390      You need not fear to be a cuckold, then.
            Filth and old age, I’m sure you will agree,
            Are powerful wardens over chastity.
            Nevertheless, well knowing your delights,
            I shall fulfill your worldly appetites.
395     “You have two choices; which one will you try? 
            To have me old and ugly till I die,
            But still a loyal, true, and humble wife
            That never will displease you all her life,
            Or would you rather I were young and pretty
400     And chance your arm what happens in a city
            Where friends will visit you because of me,
            Yes, and in other places too, maybe.

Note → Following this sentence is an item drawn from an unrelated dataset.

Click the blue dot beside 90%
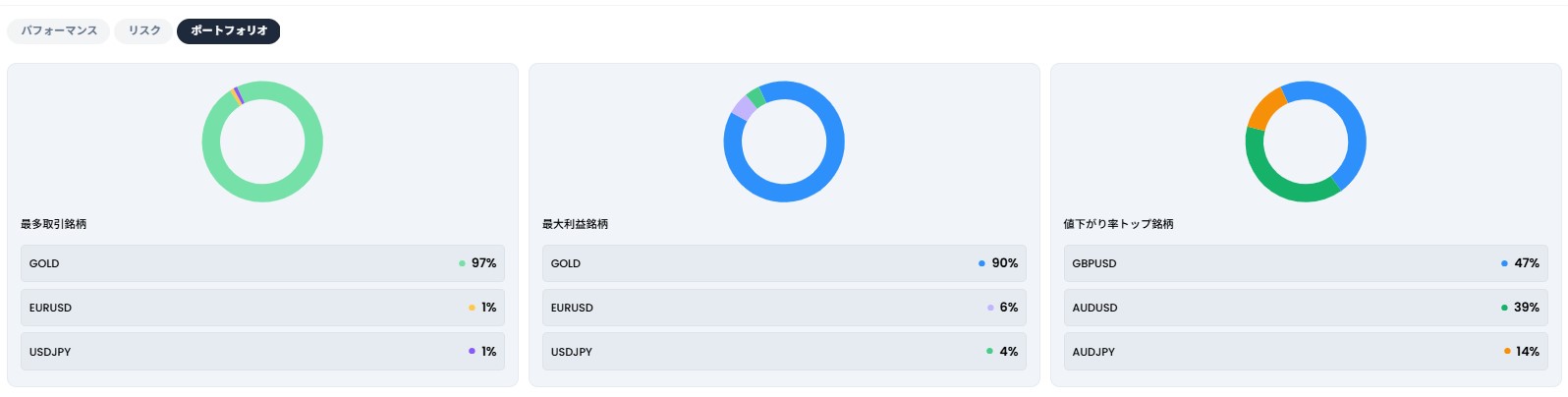The image size is (1568, 397). pos(981,263)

            Which would you have? The choice is all your own.”
            The knight thought long, and with a piteous groan
405     At last he said, with all the care in life,
            “My lady and my love, my dearest wife,
            I leave the matter to your wise decision.
            You make the choice yourself, for the provision
            Of what may be agreeable and rich
410      In honor to us both, I don’t care which;
            Whatever pleases you suffices me.”
            “And have I won the mastery?” said she,
            “Since I’m to choose and rule as I think fit?”
            “Certainly, wife,” he answered her, “that’s it.”
415         “Kiss me,” she cried. “No quarrels! On my oath
            And word of honor, you shall find me both,
            That is, both fair and faithful as a wife;
            May I go howling mad and take my life
            Unless I prove to be as good and true
420     As ever wife was since the world was new!
            And if to-morrow when the sun’s above
            I seem less fair than any lady-love,
            Than any queen or empress east or west,
            Do with my life and death as you think best.
425     Cast up the curtain, husband. Look at me!”
            And when indeed the knight had looked to see,
            Lo, she was young and lovely, rich in charms.
            In ecstasy he caught her in his arms,
            His heart went bathing in a bath of blisses
430     And melted in a hundred thousand kisses,
            And she responded in the fullest measure
            With all that could delight or give him pleasure.
            So they lived ever after to the end
            In perfect bliss; and may Christ Jesus send
435     Us husbands meek and young and fresh in bed,
            And grace to overbid them when we wed.
            And—Jesu hear my prayer!—cut short the lives
            Of those who won’t be governed by their wives;
            And all old, angry niggards of their pence,
440     God send them soon a very pestilence! 



a. What were the knight’s crime, his original sentence, and his second sentence? 
b. What bargain do the knight and the old woman strike? 
c. What payment for her help does the old woman demand, and what is the knight’s response? 
d. What final choice does the old woman offer the knight at the end of the tale? What is his response?